*TASK GOAL*
Put this sentence from the lip balm forum thread below into Spanish: "Turn off the heat and let it set until the wax hardens."

*SELECTED EXTRACT*

# Thinking of Making Lip balm



## OldScout (Jul 2, 2004)

I had so little honey this year that I just crushed and strained my few coombs. Now that I have crushed wax, I'm thinking of making a small batch of lip balm. I don't have any fancy equipment. I was straining through a paint strainer and now I have this ball of wax and remnant honey. How do I separate the wax from the last of the honey?


----------



## berkshire bee (Jan 28, 2007)

if you have an old pan, put some water in it, put the wax in and carefully warm it till the wax melts. Turn off the heat and let it set until the wax hardens. It will float to the top. You can repeat with fresh water. Once it looks really clean melt it in a double boiler with just wax in the inner pan and pour through a cloth to filter. Here's a recipe for a small amount of lip balm
7 tsp almond oil
3 tsp beeswax
contents of one vitamin e capsule
drop of honey
4-5 drops of a Suitable essential oil ( be sure to check before using)
or
lip balm flavoring
warm wax and oil slowly over very low heat till wax is melted
add vitamin E and honey
be sure to mix well
as it starts to cool add essential oil
pour in lip balm tubes


----------



## OldScout (Jul 2, 2004)

Thanks Berkshire Bee!!!!


----------

*DATASET SECTION*
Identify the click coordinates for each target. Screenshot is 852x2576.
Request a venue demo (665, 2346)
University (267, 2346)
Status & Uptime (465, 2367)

*ANSWER TO THIS EXERCISE*
Apaga el fuego y déjalo reposar hasta que la cera se endurezca.